[Start of Attachment]

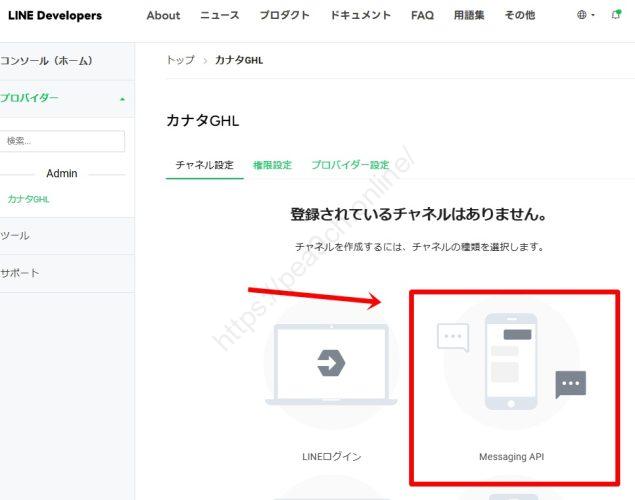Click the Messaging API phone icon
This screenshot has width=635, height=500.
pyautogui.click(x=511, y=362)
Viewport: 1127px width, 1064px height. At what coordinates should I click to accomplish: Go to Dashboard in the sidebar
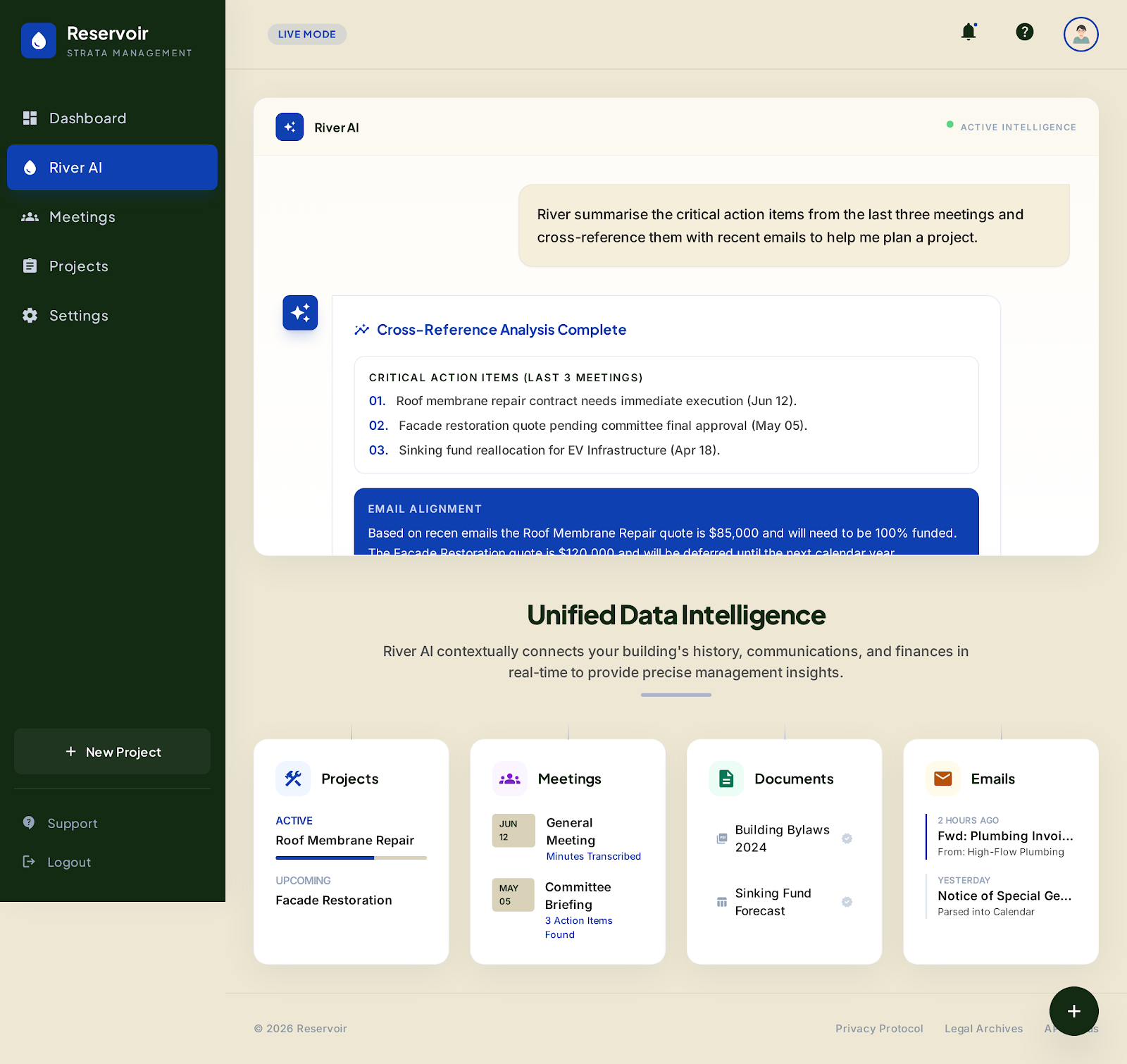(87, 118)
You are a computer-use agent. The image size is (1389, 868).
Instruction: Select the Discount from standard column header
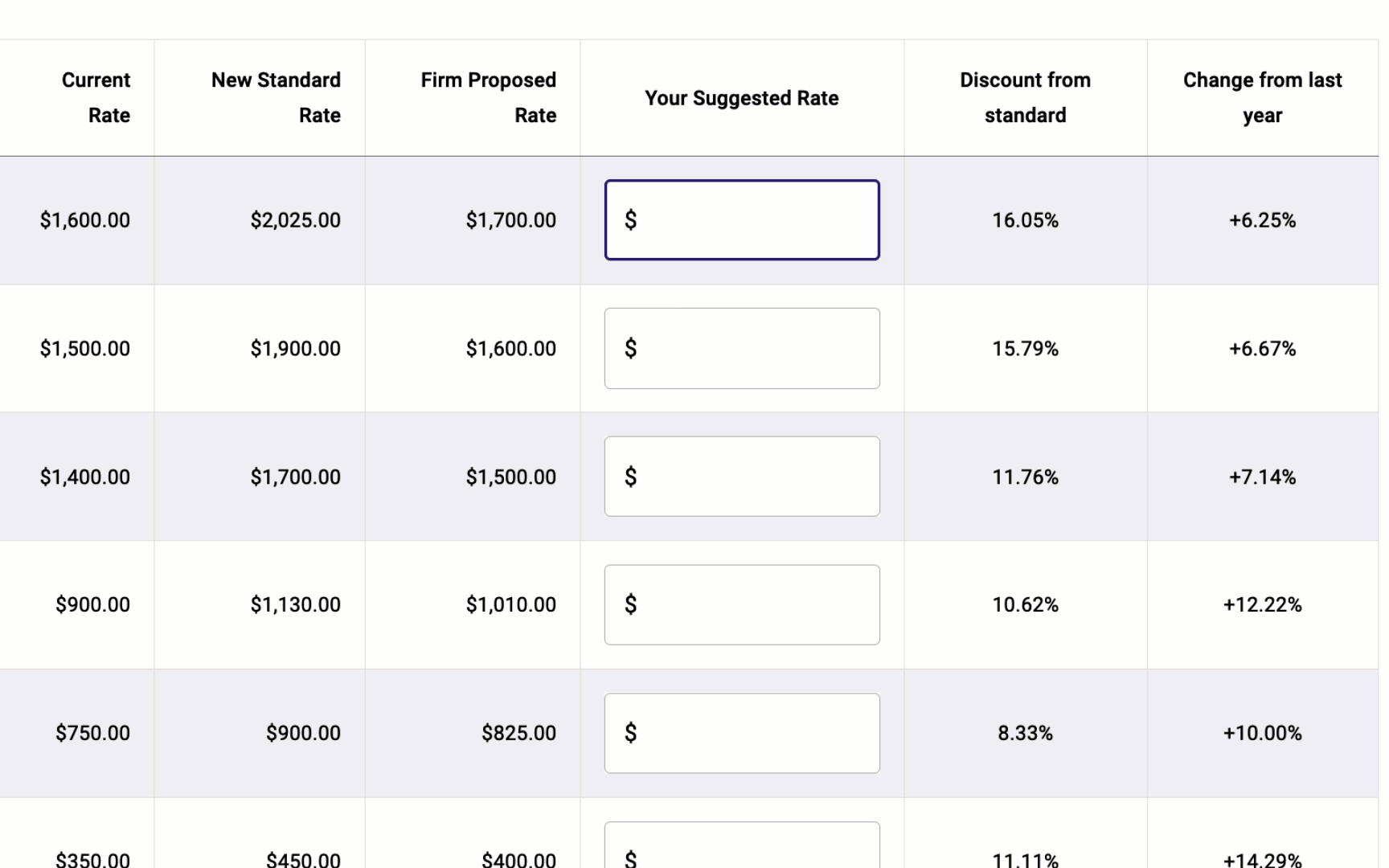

[End of Attachment]
[Start of Attachment]

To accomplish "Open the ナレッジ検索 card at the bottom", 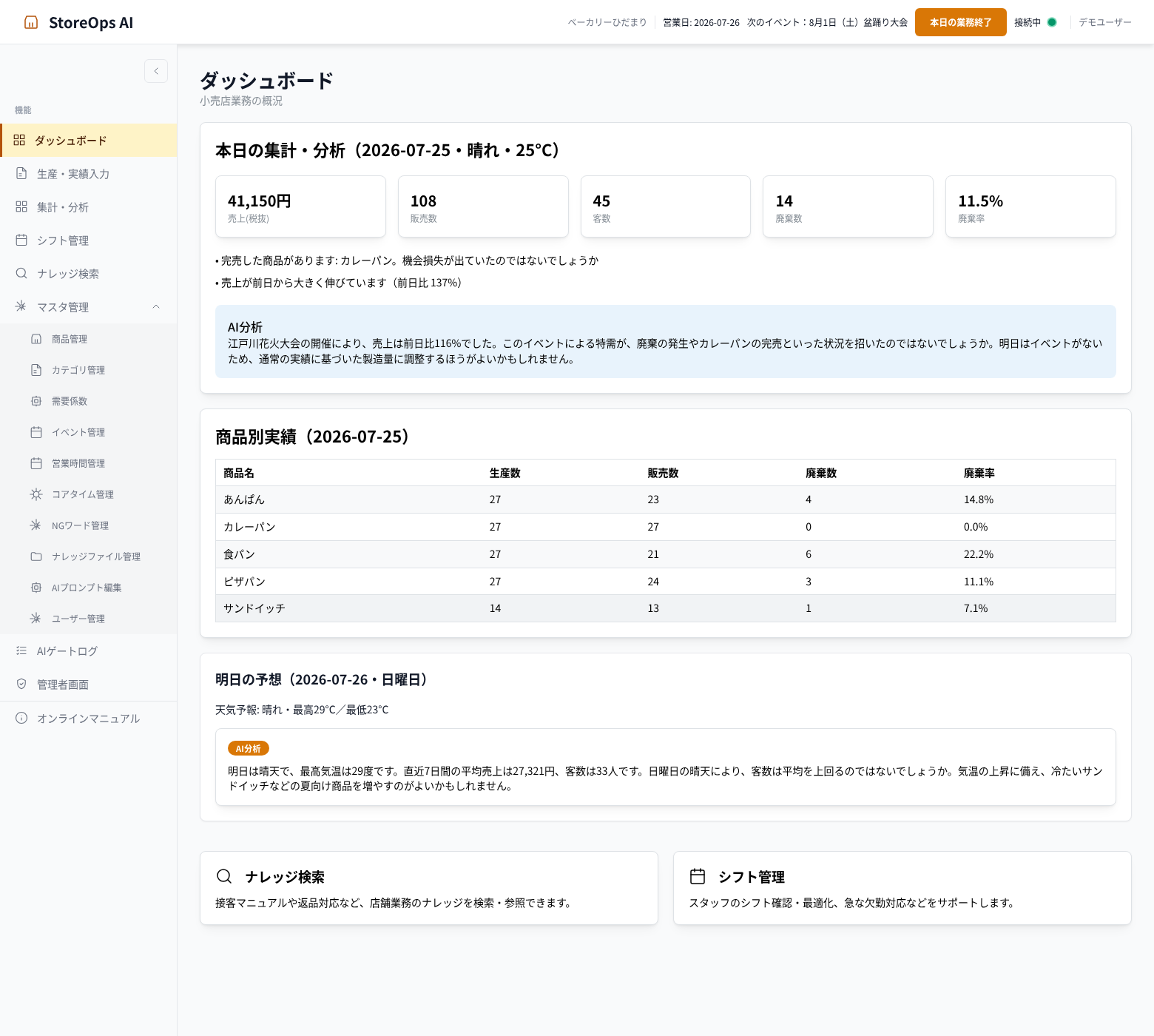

[End of Attachment]

• **Work to be completed**: All lines in the data above from the one with "You are a computer-use" through the one with "Instruction: Select the" must be repeated exactly, and no others.

• **Answer section**:
You are a computer-use agent. The image size is (1389, 868).
Instruction: Select the Discount from standard column header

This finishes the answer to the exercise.